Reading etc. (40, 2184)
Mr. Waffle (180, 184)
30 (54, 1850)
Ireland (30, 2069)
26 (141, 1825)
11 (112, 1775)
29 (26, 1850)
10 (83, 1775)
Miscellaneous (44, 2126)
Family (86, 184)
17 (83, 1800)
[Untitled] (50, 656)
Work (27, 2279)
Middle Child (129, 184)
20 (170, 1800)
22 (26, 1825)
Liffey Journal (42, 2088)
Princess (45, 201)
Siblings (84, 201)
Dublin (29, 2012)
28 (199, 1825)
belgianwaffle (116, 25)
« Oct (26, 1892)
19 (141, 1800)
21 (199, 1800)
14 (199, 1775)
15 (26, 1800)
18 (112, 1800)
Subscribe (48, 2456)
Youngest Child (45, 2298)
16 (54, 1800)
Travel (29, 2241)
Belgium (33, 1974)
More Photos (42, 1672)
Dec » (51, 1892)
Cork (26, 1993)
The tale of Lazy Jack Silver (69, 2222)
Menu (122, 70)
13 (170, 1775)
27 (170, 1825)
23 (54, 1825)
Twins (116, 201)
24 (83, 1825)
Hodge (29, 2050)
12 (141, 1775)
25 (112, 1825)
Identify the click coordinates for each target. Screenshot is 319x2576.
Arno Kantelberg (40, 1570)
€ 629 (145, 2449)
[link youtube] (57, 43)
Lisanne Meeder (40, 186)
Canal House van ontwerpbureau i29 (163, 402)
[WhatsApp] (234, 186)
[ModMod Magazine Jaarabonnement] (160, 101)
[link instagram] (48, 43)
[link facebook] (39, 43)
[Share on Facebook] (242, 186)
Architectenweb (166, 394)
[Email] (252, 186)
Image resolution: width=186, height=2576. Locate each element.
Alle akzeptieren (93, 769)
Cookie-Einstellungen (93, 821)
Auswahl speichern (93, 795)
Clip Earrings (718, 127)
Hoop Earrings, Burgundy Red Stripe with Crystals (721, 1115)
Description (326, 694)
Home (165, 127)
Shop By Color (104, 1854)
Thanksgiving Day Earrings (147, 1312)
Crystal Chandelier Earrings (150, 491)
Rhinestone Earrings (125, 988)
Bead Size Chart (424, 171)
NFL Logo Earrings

→ **What the task asks**
Without omitting anything, reproduce the whole of the data.

→ **Exercise solution**
Reading etc. (40, 2184)
Mr. Waffle (180, 184)
30 (54, 1850)
Ireland (30, 2069)
26 (141, 1825)
11 (112, 1775)
29 (26, 1850)
10 (83, 1775)
Miscellaneous (44, 2126)
Family (86, 184)
17 (83, 1800)
[Untitled] (50, 656)
Work (27, 2279)
Middle Child (129, 184)
20 (170, 1800)
22 (26, 1825)
Liffey Journal (42, 2088)
Princess (45, 201)
Siblings (84, 201)
Dublin (29, 2012)
28 (199, 1825)
belgianwaffle (116, 25)
« Oct (26, 1892)
19 (141, 1800)
21 (199, 1800)
14 (199, 1775)
15 (26, 1800)
18 (112, 1800)
Subscribe (48, 2456)
Youngest Child (45, 2298)
16 (54, 1800)
Travel (29, 2241)
Belgium (33, 1974)
More Photos (42, 1672)
Dec » (51, 1892)
Cork (26, 1993)
The tale of Lazy Jack Silver (69, 2222)
Menu (122, 70)
13 (170, 1775)
27 (170, 1825)
23 (54, 1825)
Twins (116, 201)
24 (83, 1825)
Hodge (29, 2050)
12 (141, 1775)
25 (112, 1825)
Identify the click coordinates for each target. Screenshot is 319x2576.
Arno Kantelberg (40, 1570)
€ 629 (145, 2449)
[link youtube] (57, 43)
Lisanne Meeder (40, 186)
Canal House van ontwerpbureau i29 (163, 402)
[WhatsApp] (234, 186)
[ModMod Magazine Jaarabonnement] (160, 101)
[link instagram] (48, 43)
[link facebook] (39, 43)
[Share on Facebook] (242, 186)
Architectenweb (166, 394)
[Email] (252, 186)
Image resolution: width=186, height=2576. Locate each element.
Alle akzeptieren (93, 769)
Cookie-Einstellungen (93, 821)
Auswahl speichern (93, 795)
Clip Earrings (718, 127)
Hoop Earrings, Burgundy Red Stripe with Crystals (721, 1115)
Description (326, 694)
Home (165, 127)
Shop By Color (104, 1854)
Thanksgiving Day Earrings (147, 1312)
Crystal Chandelier Earrings (150, 491)
Rhinestone Earrings (125, 988)
Bead Size Chart (424, 171)
NFL Logo Earrings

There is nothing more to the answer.